Días más brillantes | martes 29 de julio 2025
(Lectura de la Biblia en tres años: Éxodo 35:30–36:1)
Días más brillantes
Ver serie: Meditaciones
Cuando era más joven y pasaba por una mala racha, mi madre siempre (y digo siempre) me decía: «Mañana vendrán días más brillantes». Yo solía responder poniendo los ojos en blanco, como diciendo: «Sí, claro, mamá».
Quizá tú también estés poniendo los ojos en blanco. Es difícil creer que nos esperan días mejores cuando estamos pasando por dificultades. Algunos habrán perdido su trabajo o, peor aún, a sus seres queridos. Algunos de ustedes pueden estar experimentando soledad o depresión. Algunos se preguntan si Dios se ha tomado vacaciones.
El eslogan de mi madre no se basaba en ilusiones o en la idea de que el vaso estaba medio lleno. A decir verdad, vivió muchos días oscuros en su propia vida: la pobreza, la Gran Depresión, un matrimonio difícil con un marido que luchaba contra una enfermedad mental. Pero su máxima tenía raíces mucho más profundas. Estaba arraigada en su fe inquebrantable en la promesa de su Salvador de que «ni la muerte, ni la vida, ni los ángeles, ni los principados, ni las potestades, ni lo presente, ni lo por venir, ni lo alto, ni lo profundo, ni ninguna otra cosa creada nos podrá separar del amor que Dios nos ha mostrado en Cristo Jesús nuestro Señor» (Romanos 8:38,39).

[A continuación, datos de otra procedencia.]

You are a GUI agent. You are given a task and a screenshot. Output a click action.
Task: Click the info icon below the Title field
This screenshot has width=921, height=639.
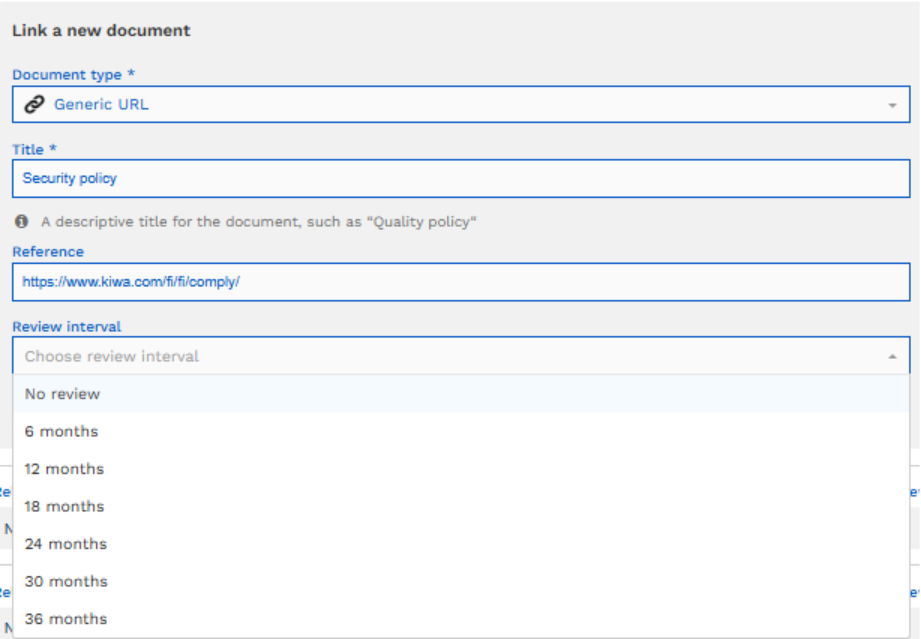[x=22, y=221]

Cuando pienso en las palabras de mi madre, ya no pongo los ojos en blanco. En lugar de eso, miro hacia arriba, sabiendo que ella está compartiendo ahora «días más brillantes» con su Salvador y que un día yo también lo haré.
Oración:
Eterno Consolador, tus palabra de salvación son un gran consuelo para nuestros frágiles corazones. Te bendigo y agradezco porque gracias a los méritos de tu unigenito tengo promesas seguras de dicha eterna garantizada por tu propia palabra. en gratitud a tu inmenso amor quiero vivir consagrado a ti en toda piedad e integridad. Concédeme el ser hallado un siervo fiel, por Jesucristo tu Hijo. Amén.